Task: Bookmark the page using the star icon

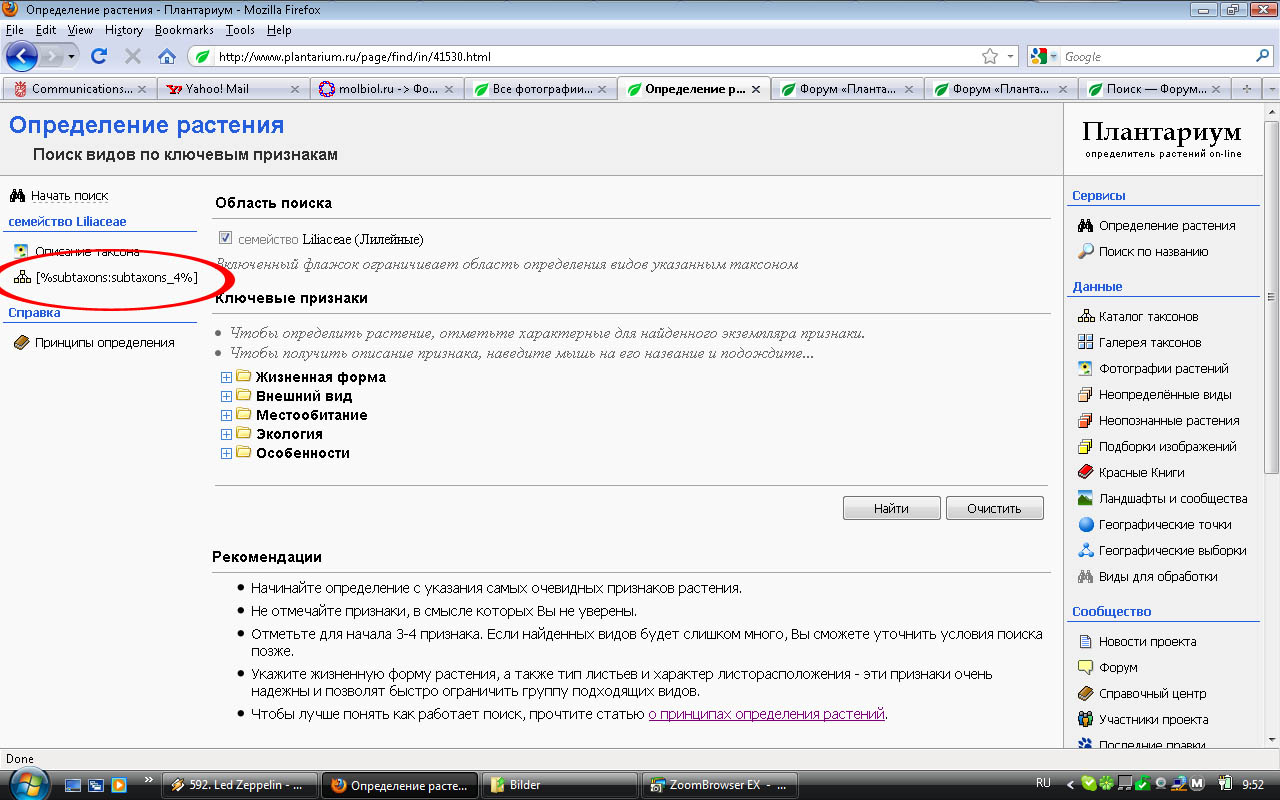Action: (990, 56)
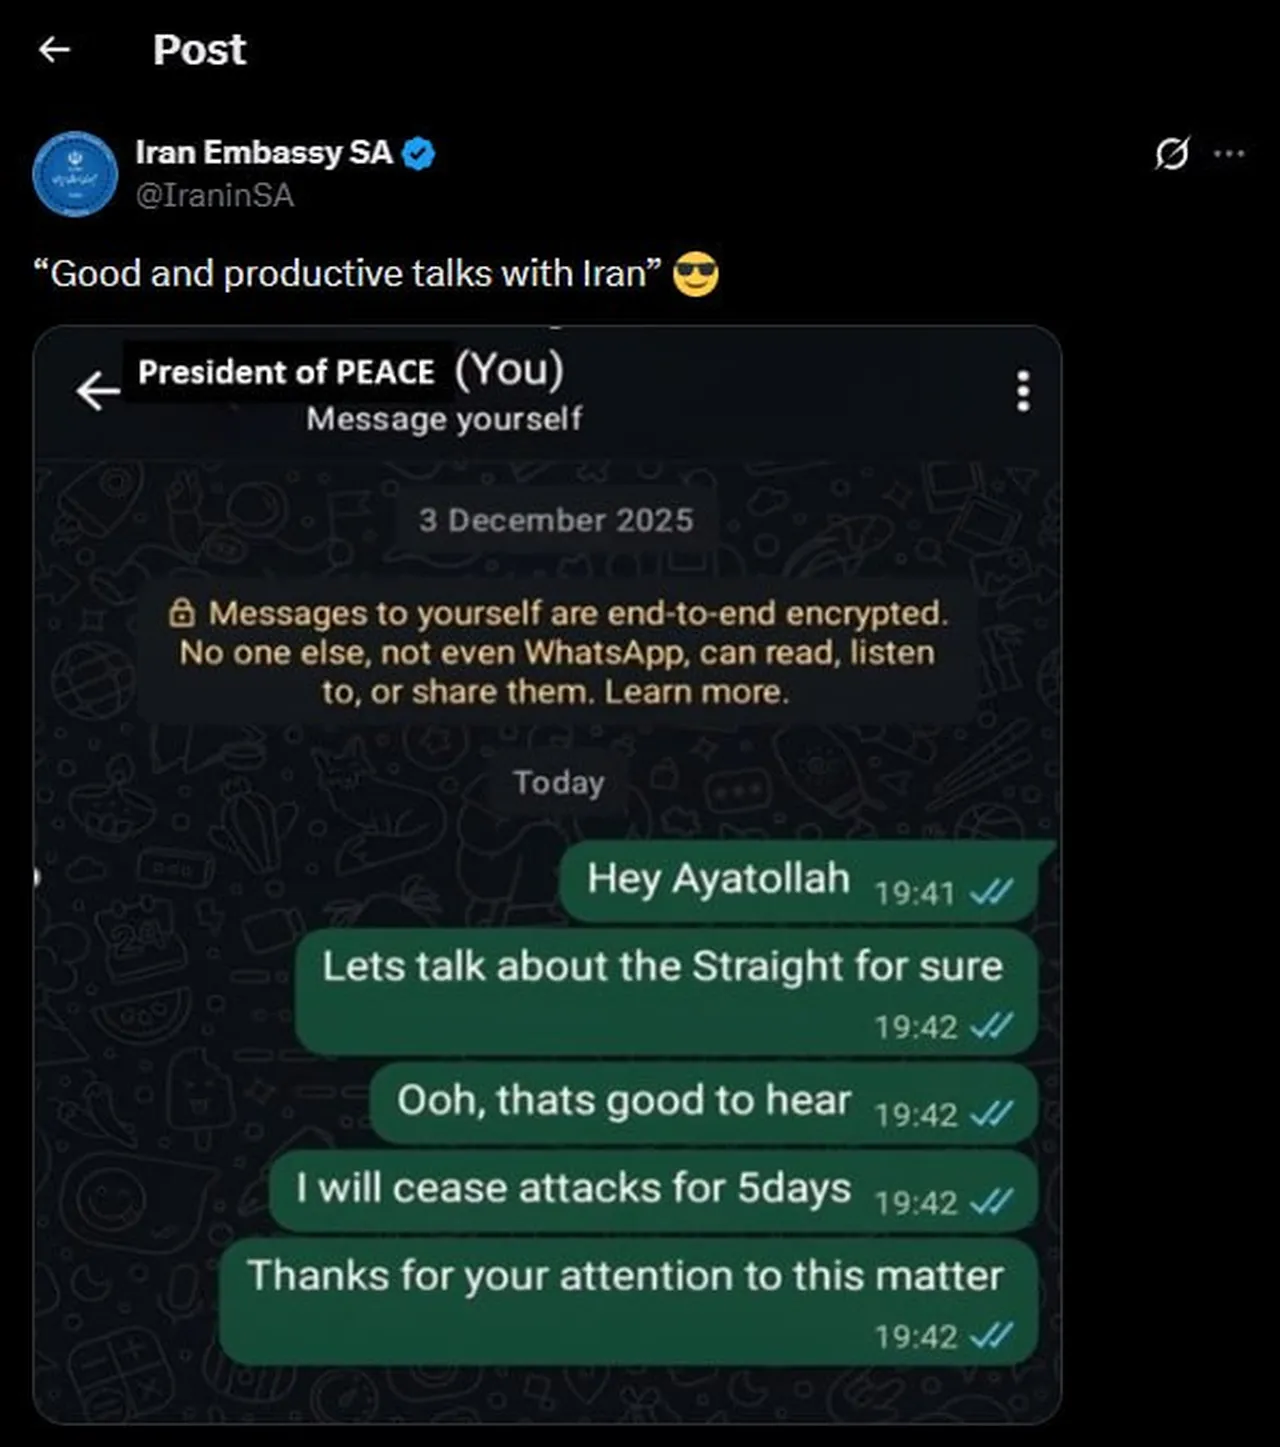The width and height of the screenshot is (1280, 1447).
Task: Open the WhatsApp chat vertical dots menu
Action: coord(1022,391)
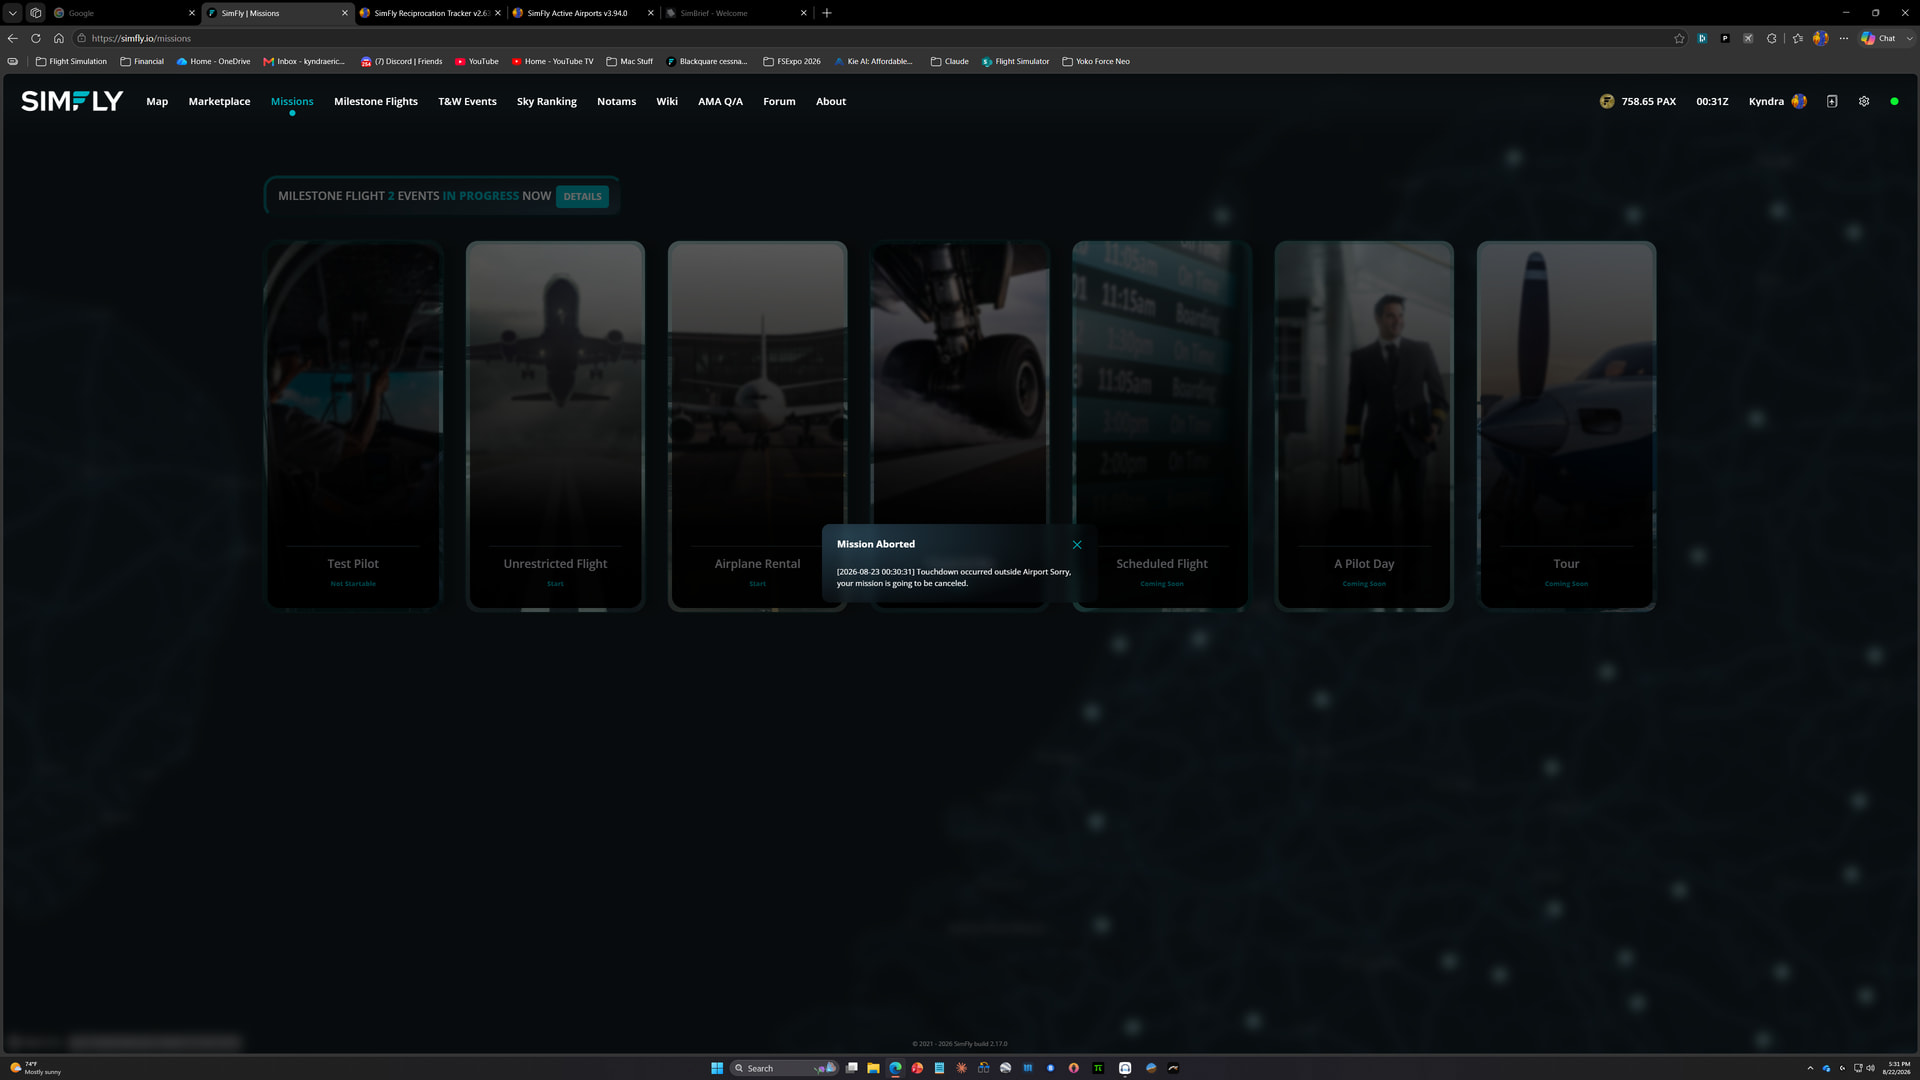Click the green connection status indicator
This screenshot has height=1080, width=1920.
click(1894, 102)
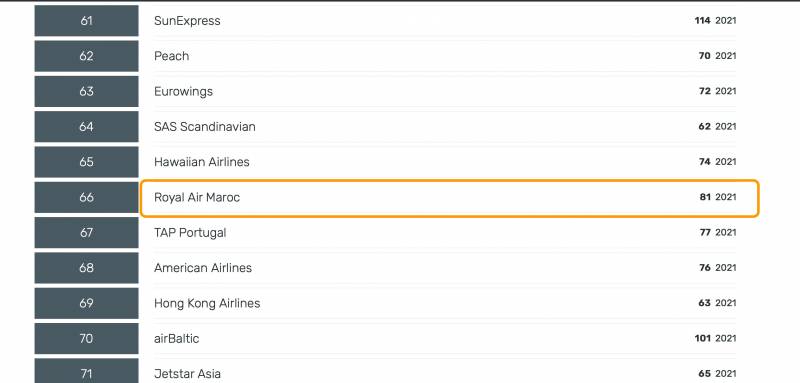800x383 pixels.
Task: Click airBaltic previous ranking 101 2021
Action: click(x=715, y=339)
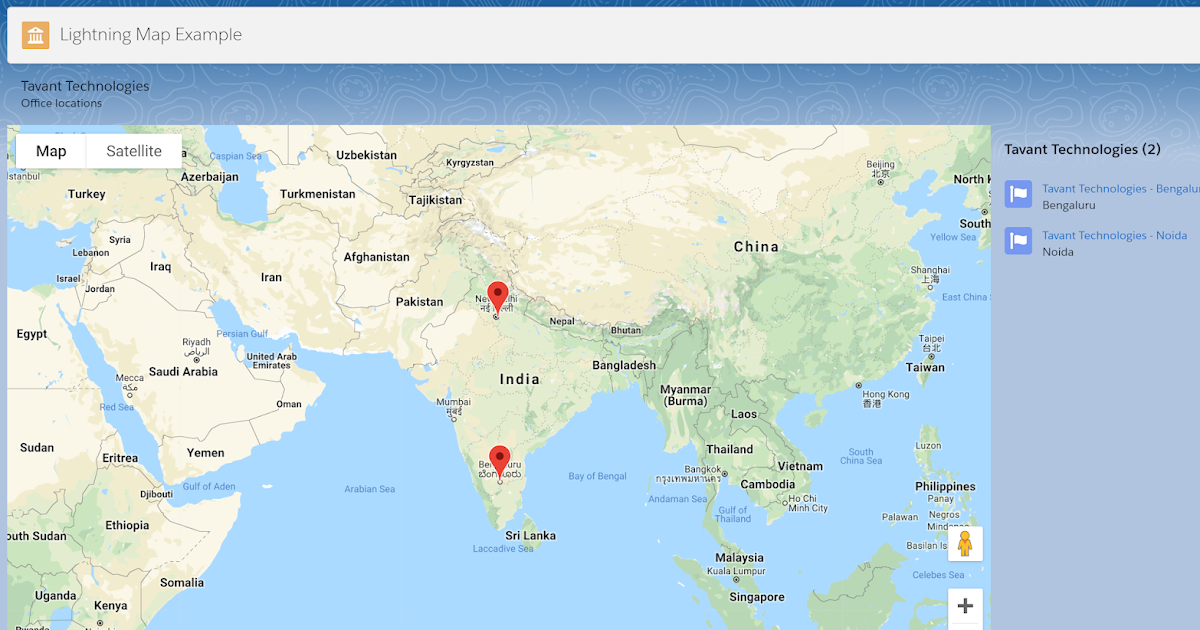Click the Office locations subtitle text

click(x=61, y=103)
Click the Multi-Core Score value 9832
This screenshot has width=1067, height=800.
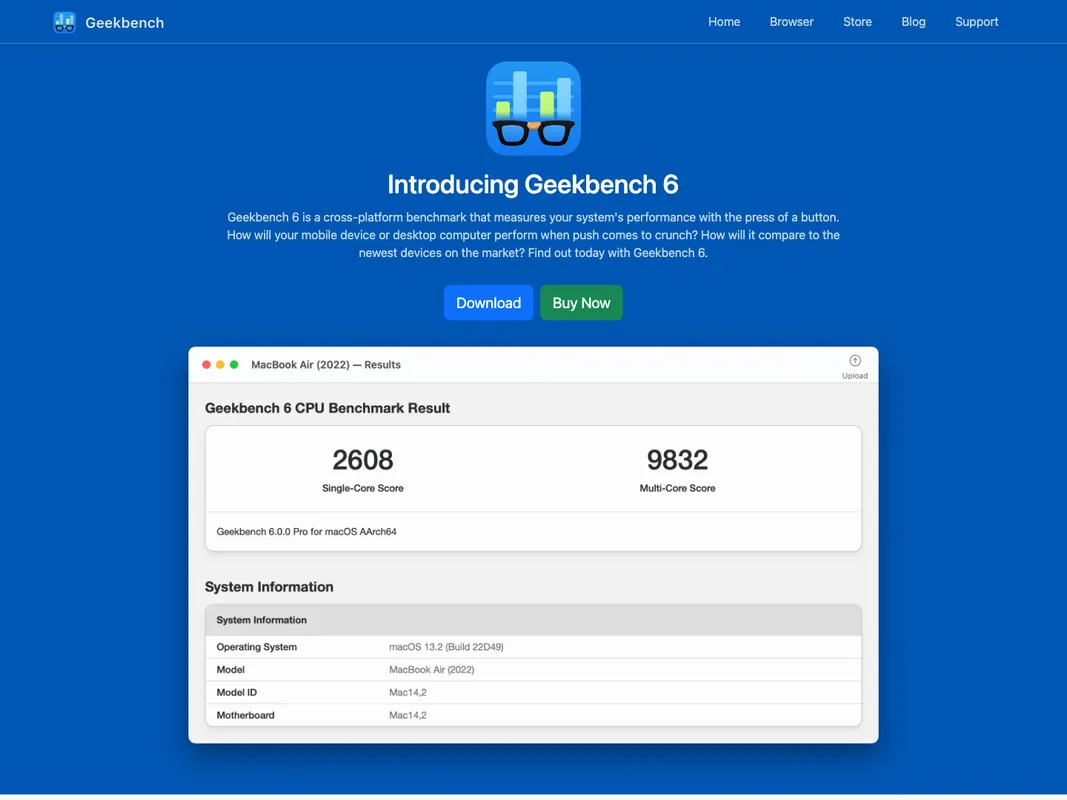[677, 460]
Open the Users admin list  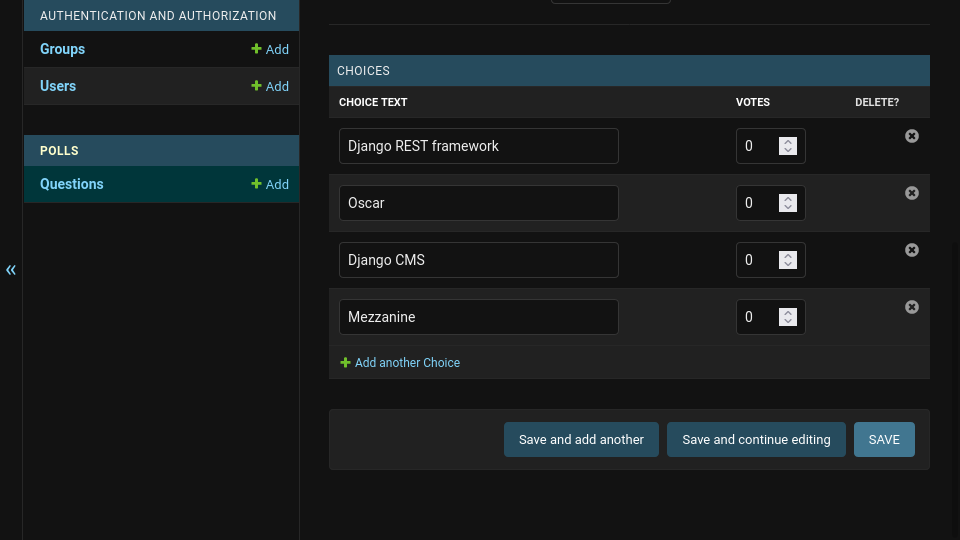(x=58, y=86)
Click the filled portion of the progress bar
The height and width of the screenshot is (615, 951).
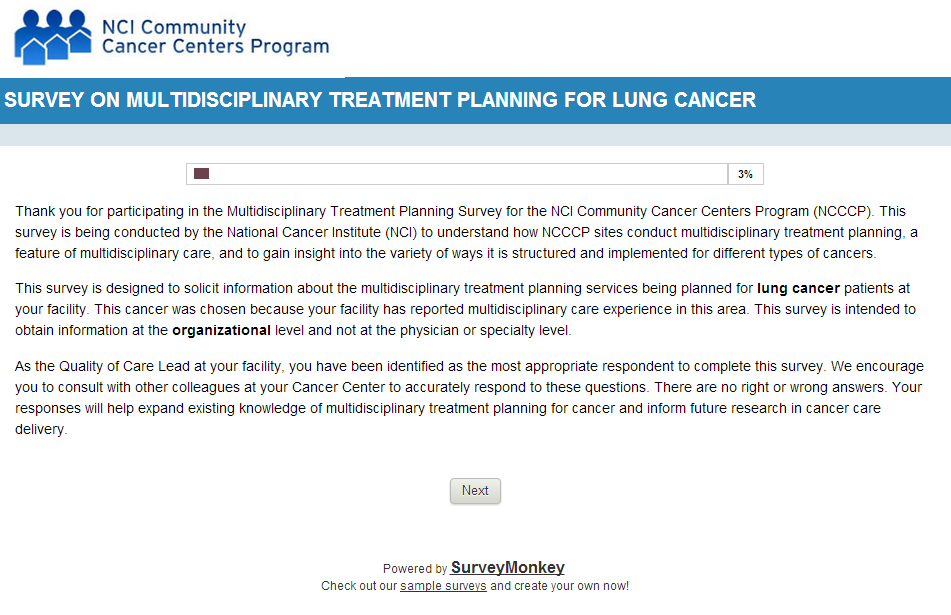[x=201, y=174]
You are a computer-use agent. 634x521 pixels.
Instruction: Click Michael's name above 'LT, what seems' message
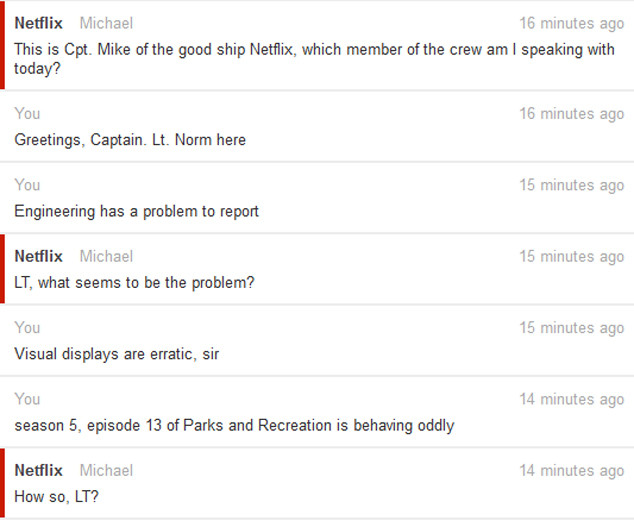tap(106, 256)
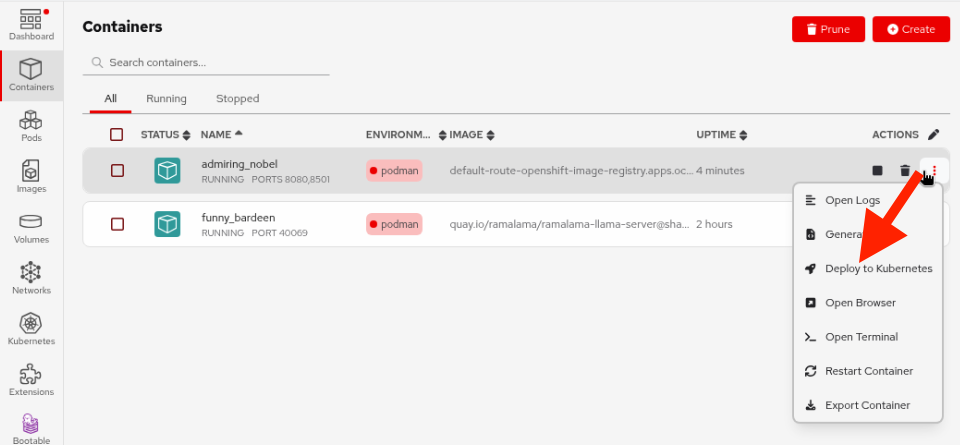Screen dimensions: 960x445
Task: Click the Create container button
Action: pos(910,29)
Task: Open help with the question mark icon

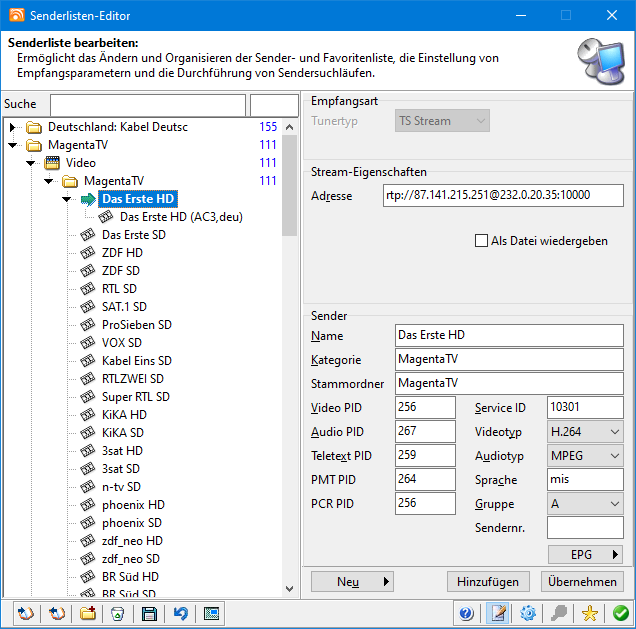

» Exercise: Restate word for word the lines from the line with "Click the filled portion of the progress bar" to the last line of the records above, inclusive, and omit every picture.

» Your response:
Click the filled portion of the progress bar
The height and width of the screenshot is (615, 951).
[x=201, y=174]
You are a computer-use agent. 634x521 pixels.
Instruction: Click Michael's name above 'LT, what seems' message
tap(106, 256)
Screen dimensions: 960x445
Task: Click the Create container button
Action: pos(910,29)
Task: Open help with the question mark icon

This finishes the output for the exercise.